Across the listing that follows, establish how many lines contain the string "advogada" and provide that number by itself.
------------
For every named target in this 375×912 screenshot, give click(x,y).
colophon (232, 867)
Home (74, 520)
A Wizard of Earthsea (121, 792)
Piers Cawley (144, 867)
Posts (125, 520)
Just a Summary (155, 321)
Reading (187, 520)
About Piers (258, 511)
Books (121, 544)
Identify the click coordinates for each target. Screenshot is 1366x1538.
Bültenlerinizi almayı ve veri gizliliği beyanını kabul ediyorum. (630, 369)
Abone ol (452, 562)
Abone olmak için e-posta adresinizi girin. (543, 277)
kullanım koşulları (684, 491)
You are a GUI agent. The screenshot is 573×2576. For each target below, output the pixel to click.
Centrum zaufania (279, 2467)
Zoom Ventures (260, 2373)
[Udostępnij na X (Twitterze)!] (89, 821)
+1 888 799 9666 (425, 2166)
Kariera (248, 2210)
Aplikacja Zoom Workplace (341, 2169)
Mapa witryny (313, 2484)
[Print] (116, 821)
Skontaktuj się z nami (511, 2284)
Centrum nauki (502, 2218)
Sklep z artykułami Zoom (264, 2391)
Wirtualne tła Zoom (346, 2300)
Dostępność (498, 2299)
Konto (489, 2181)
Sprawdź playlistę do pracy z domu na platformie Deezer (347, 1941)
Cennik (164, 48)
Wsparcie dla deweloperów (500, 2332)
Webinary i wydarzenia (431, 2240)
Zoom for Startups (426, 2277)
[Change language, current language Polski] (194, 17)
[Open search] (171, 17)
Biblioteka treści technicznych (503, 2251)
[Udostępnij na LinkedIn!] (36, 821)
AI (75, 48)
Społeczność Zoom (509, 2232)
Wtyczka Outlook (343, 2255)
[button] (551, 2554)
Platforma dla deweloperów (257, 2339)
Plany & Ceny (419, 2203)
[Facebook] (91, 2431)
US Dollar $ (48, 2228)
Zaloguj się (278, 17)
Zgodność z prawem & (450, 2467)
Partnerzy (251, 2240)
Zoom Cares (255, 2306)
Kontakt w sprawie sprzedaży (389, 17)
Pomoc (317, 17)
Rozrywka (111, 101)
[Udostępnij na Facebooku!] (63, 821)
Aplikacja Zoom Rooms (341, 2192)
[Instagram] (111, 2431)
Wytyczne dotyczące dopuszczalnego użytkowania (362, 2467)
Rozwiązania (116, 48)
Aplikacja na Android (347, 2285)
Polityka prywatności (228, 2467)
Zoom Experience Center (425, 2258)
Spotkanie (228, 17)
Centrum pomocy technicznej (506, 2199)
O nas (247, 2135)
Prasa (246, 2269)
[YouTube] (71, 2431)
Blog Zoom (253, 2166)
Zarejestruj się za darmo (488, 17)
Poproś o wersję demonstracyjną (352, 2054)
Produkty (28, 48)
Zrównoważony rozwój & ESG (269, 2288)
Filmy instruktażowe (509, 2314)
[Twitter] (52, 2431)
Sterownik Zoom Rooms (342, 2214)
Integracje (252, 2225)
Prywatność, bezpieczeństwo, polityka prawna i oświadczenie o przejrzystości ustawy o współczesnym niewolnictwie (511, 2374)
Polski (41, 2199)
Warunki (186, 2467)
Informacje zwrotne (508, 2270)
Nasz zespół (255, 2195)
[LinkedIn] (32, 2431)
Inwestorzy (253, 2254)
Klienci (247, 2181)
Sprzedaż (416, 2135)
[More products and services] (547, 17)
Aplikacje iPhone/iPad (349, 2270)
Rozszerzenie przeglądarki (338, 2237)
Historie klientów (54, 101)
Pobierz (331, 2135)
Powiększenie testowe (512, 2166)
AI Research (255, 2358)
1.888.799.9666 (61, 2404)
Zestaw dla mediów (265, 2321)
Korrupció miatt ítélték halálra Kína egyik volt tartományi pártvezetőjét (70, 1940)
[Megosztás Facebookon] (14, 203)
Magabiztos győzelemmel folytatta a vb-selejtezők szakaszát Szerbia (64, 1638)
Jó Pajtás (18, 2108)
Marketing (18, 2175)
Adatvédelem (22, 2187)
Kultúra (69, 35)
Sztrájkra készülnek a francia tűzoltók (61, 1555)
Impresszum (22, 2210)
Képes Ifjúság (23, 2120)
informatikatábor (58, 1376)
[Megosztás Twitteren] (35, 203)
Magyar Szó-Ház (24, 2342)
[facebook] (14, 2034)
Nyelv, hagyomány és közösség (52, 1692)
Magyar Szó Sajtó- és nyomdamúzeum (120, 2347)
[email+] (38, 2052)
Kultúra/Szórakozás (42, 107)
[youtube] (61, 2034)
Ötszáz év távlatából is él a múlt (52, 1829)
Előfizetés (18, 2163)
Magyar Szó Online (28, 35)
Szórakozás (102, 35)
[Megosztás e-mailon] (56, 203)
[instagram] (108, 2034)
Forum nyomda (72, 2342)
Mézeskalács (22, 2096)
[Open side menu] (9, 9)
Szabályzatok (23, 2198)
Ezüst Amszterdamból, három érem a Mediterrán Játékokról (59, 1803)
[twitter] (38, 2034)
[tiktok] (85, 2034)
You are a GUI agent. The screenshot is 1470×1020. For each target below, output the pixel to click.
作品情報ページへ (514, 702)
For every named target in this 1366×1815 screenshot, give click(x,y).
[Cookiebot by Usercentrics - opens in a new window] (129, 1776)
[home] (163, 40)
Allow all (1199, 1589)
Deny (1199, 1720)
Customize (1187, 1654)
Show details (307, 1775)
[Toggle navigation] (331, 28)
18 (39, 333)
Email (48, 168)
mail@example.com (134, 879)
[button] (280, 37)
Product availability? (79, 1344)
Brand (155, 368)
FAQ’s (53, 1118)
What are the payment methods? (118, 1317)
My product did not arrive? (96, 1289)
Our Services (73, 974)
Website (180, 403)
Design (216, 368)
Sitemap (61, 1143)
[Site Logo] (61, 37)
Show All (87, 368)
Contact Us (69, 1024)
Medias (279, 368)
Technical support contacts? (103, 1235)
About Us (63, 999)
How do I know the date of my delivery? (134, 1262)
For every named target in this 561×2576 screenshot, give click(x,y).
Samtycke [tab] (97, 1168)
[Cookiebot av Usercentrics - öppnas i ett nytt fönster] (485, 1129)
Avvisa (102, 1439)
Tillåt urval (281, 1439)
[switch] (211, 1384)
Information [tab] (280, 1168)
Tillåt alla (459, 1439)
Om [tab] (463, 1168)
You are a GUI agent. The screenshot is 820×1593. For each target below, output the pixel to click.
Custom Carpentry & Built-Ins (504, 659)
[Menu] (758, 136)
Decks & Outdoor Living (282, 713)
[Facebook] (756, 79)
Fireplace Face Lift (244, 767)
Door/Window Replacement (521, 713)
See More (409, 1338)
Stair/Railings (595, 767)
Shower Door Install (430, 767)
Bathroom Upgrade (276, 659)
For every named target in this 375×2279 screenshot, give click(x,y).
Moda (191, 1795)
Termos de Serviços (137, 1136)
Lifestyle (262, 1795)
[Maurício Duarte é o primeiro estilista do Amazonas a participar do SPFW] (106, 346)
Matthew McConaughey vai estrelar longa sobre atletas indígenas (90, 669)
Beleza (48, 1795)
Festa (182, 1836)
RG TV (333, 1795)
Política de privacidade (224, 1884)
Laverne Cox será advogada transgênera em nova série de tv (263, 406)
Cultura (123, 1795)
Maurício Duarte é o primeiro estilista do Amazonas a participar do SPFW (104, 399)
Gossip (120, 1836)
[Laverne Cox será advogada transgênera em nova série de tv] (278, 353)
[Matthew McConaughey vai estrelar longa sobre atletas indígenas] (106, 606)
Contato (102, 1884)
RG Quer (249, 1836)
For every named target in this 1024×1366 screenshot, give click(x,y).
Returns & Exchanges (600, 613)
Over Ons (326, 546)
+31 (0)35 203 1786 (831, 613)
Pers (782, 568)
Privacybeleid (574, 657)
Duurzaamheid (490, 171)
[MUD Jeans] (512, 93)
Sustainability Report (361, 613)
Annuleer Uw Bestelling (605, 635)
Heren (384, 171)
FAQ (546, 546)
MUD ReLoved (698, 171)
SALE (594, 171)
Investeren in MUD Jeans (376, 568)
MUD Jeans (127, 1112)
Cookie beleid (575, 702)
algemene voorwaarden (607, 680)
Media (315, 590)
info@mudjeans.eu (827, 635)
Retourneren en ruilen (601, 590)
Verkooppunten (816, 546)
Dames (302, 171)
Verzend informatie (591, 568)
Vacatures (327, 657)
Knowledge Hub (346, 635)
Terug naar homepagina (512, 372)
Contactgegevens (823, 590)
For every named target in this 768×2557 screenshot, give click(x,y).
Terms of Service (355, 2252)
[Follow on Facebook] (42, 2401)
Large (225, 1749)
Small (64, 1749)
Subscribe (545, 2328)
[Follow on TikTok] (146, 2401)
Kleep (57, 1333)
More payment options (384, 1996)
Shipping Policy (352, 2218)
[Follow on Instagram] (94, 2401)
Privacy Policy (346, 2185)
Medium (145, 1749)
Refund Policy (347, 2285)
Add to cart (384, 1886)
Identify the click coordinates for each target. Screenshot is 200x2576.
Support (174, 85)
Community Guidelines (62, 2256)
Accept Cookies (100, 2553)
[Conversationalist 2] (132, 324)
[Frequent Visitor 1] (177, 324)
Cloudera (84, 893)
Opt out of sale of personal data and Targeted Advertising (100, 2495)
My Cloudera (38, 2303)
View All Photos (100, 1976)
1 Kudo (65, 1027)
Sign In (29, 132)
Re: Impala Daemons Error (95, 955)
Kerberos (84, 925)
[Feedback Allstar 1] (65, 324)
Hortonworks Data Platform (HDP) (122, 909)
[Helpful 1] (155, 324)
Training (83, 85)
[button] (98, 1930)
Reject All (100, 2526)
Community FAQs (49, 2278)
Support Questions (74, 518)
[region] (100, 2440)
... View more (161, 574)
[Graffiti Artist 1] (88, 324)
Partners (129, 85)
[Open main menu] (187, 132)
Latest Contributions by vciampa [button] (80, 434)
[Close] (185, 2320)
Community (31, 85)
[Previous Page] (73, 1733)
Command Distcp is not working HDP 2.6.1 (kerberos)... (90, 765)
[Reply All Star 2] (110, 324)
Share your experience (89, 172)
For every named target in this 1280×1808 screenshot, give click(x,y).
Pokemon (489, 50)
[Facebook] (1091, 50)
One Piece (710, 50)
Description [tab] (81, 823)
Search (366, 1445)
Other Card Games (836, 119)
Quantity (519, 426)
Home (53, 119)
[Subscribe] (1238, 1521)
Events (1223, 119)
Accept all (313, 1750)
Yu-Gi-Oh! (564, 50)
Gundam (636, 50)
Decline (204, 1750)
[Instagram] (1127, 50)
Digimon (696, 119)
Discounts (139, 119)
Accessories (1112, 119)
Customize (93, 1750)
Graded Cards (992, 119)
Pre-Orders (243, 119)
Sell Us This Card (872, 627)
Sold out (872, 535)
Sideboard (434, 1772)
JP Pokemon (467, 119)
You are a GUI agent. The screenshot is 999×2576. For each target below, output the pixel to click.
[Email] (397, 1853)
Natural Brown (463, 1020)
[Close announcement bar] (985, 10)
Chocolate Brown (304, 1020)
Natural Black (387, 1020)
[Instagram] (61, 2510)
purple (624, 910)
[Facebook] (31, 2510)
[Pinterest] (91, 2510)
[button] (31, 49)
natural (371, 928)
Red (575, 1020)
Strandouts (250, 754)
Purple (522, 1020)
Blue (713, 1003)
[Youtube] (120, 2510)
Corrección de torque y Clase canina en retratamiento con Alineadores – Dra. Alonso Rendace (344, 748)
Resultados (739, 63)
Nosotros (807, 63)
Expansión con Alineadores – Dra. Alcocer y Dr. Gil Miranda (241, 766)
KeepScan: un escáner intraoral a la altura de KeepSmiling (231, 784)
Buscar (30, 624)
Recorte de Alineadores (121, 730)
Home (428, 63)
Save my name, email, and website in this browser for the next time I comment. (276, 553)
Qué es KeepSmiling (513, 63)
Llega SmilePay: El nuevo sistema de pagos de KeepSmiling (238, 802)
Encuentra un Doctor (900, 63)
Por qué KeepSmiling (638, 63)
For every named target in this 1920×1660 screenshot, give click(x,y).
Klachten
------------
RESULT OF THIS TASK
2